Problem to solve
Write out every line from the one containing "Given: Click the green maximize window dot" through the last line, inclusive, as a JSON list of strings with one string per line. Skip blank lines and omit the pictures.

Raw records
▬▬▬▬▬▬

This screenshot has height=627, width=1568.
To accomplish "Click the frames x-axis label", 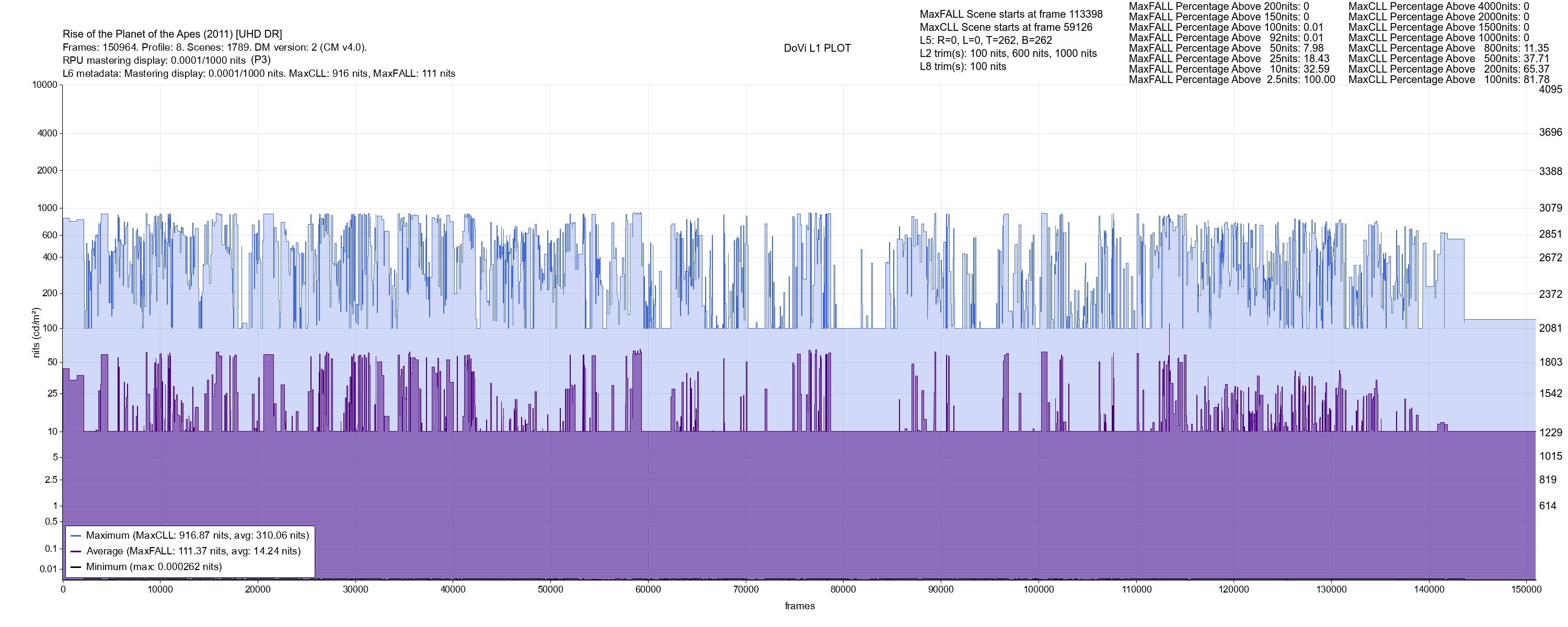I will [x=799, y=606].
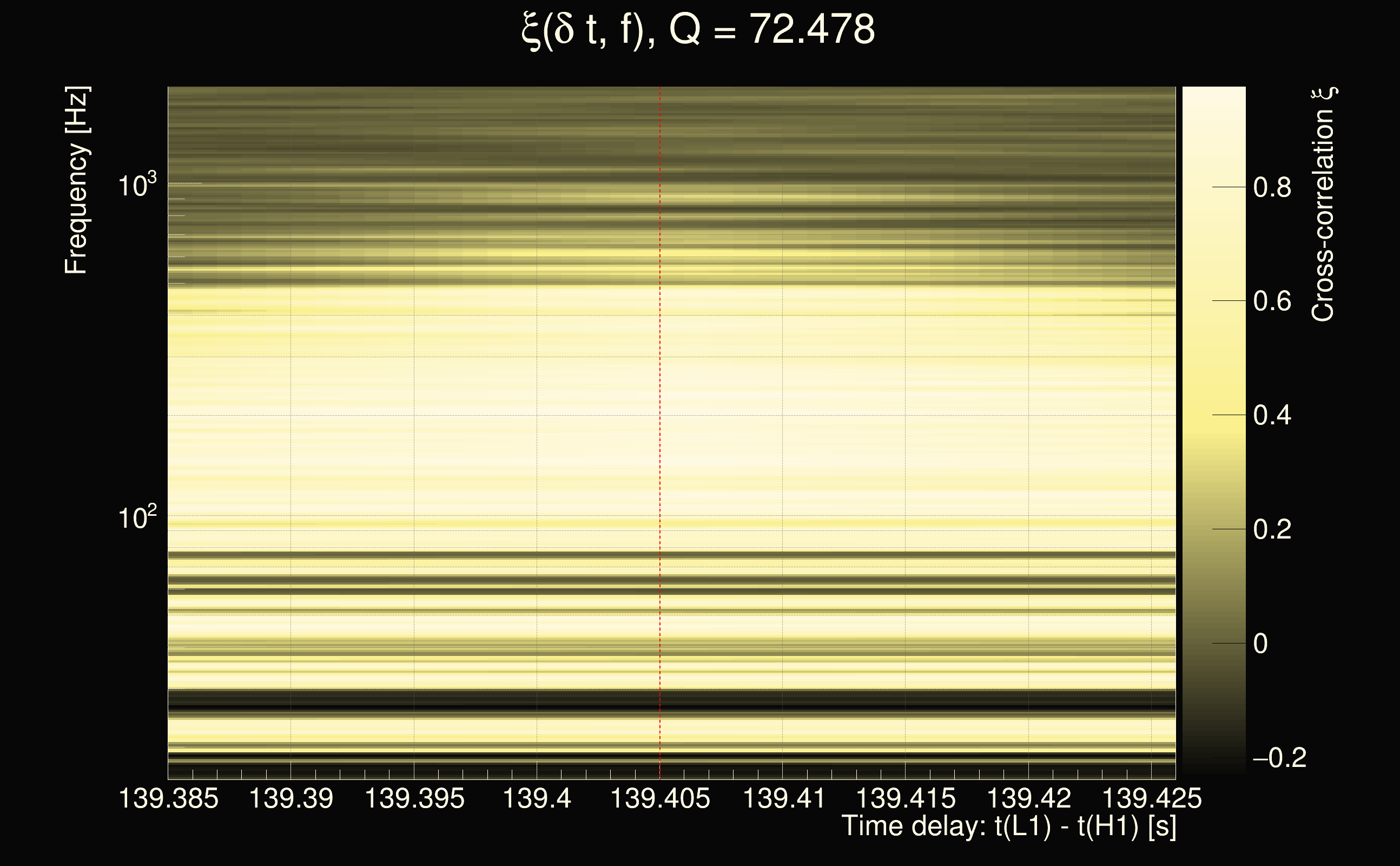Select the 139.39 x-axis tick label
The image size is (1400, 866).
[290, 798]
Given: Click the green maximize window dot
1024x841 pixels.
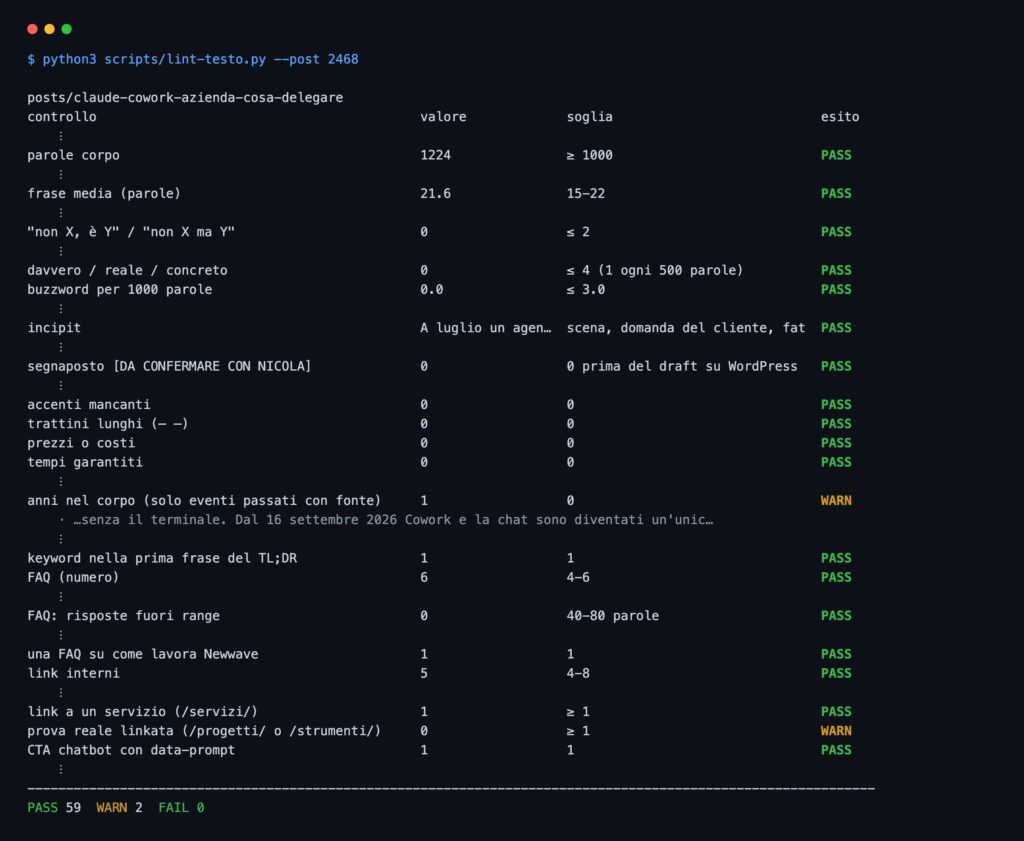Looking at the screenshot, I should point(67,29).
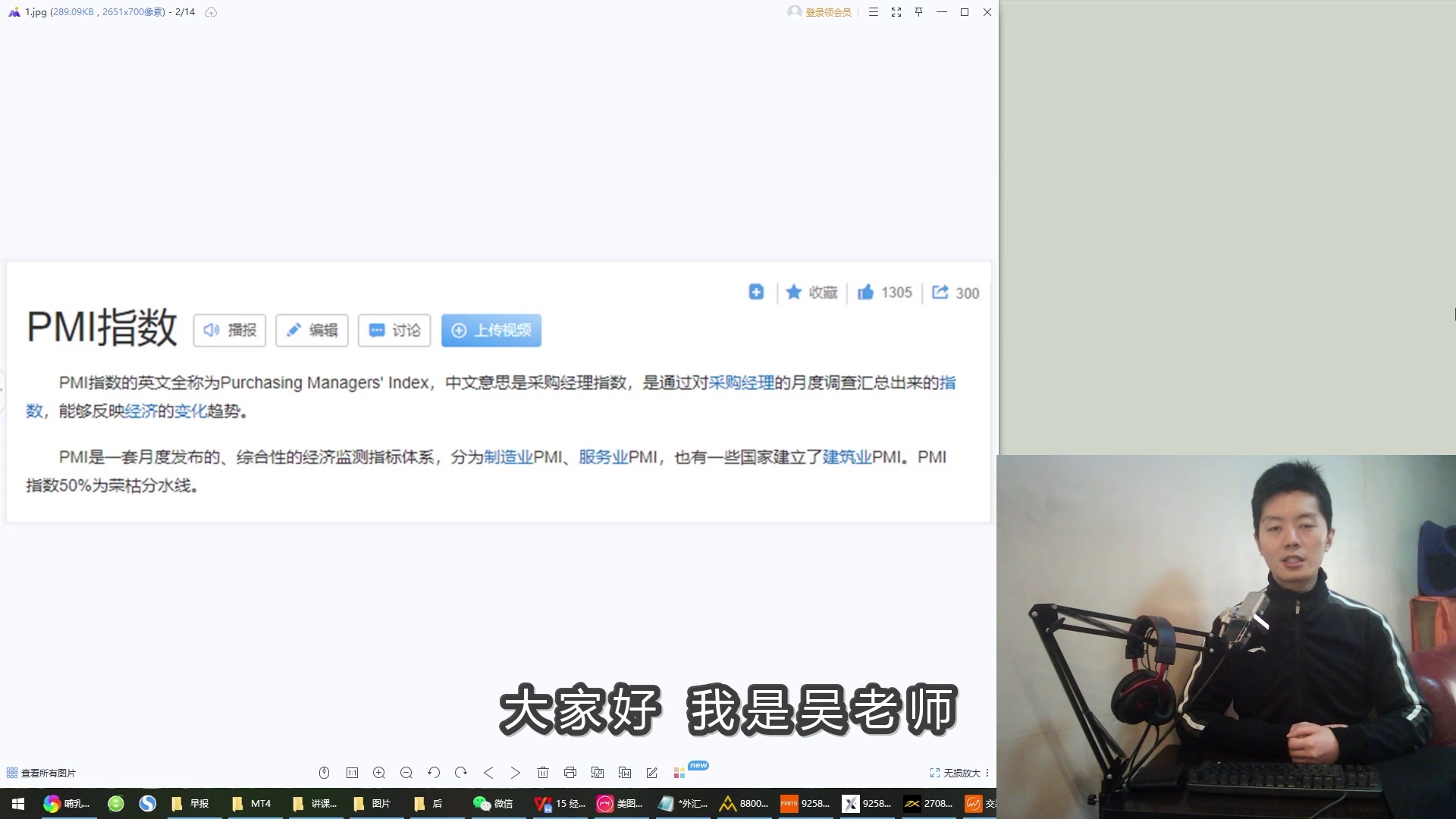The width and height of the screenshot is (1456, 819).
Task: Expand more options next to 无损放大
Action: coord(987,773)
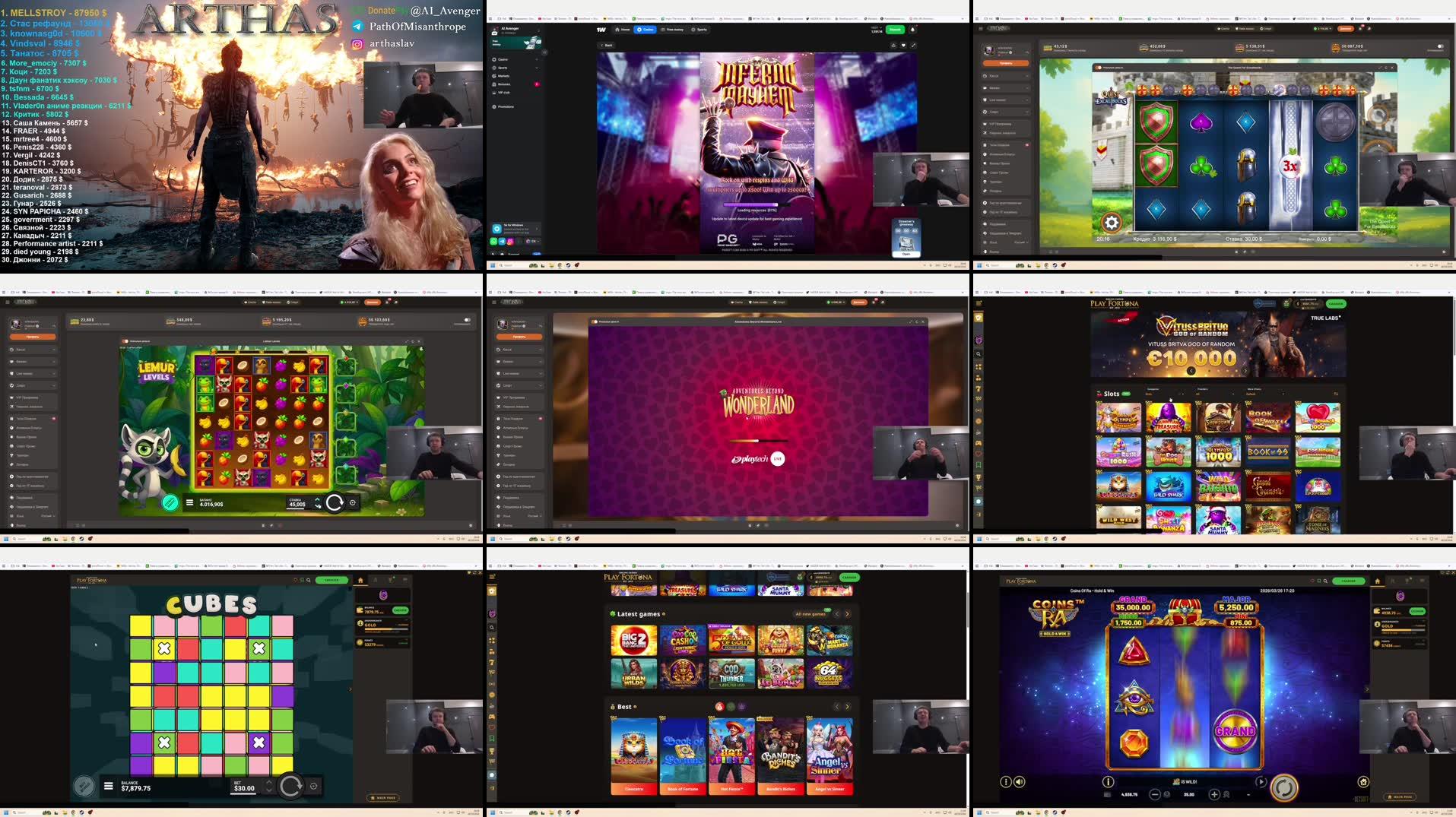Open the MAIN PAGE link from Coins of Ra

[x=1399, y=796]
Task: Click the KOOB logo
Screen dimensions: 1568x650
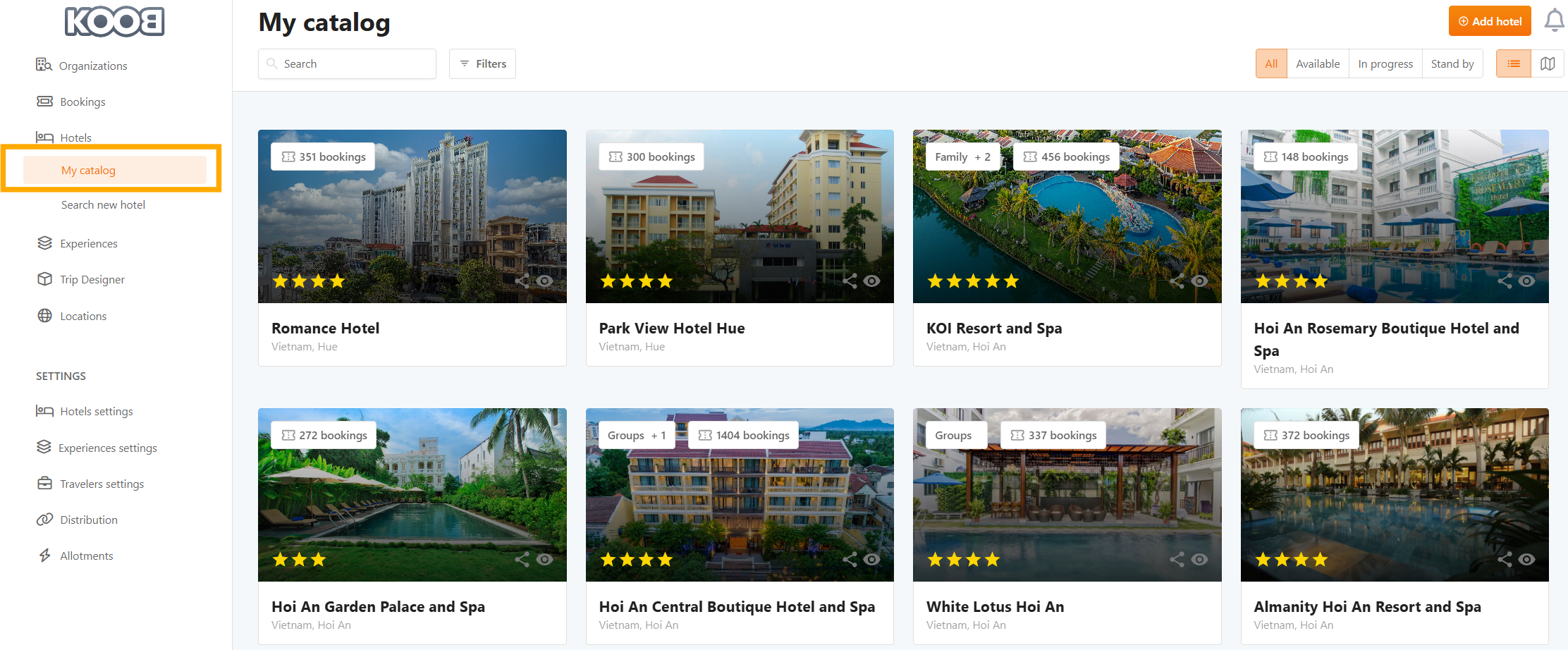Action: pyautogui.click(x=115, y=22)
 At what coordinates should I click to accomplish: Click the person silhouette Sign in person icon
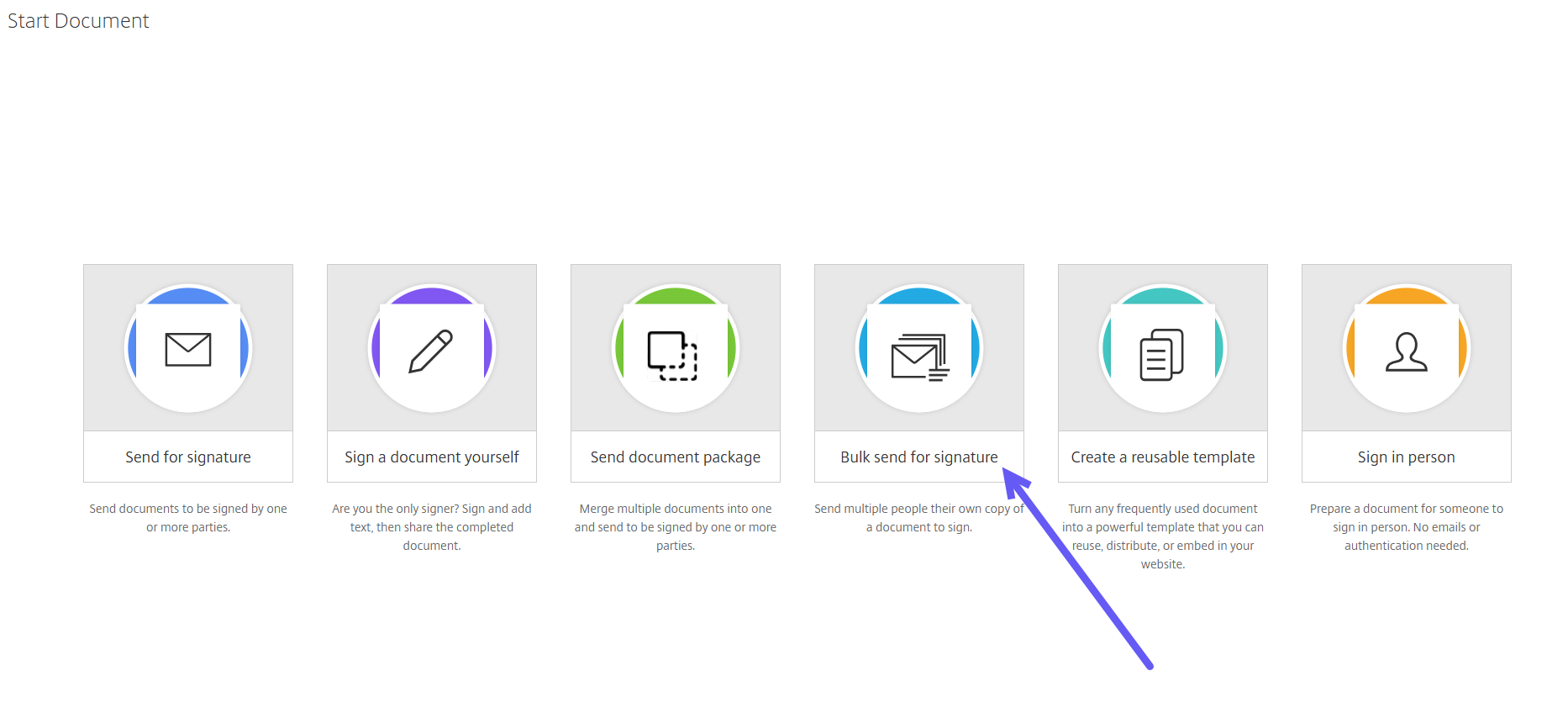pyautogui.click(x=1406, y=351)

▬▬▬▬▬▬

Exercise response
[
  "Given: Click the green maximize window dot",
  "1024x841 pixels.",
  "Looking at the screenshot, I should point(67,29).",
  "The width and height of the screenshot is (1456, 819).",
  "Task: Expand more options next to 无损放大",
  "Action: coord(987,773)",
  "Open the MAIN PAGE link from Coins of Ra",
  "[x=1399, y=796]",
  "Task: Click the KOOB logo",
  "Screen dimensions: 1568x650",
  "Action: pyautogui.click(x=115, y=22)",
  " At what coordinates should I click to accomplish: Click the person silhouette Sign in person icon",
  "pyautogui.click(x=1406, y=351)"
]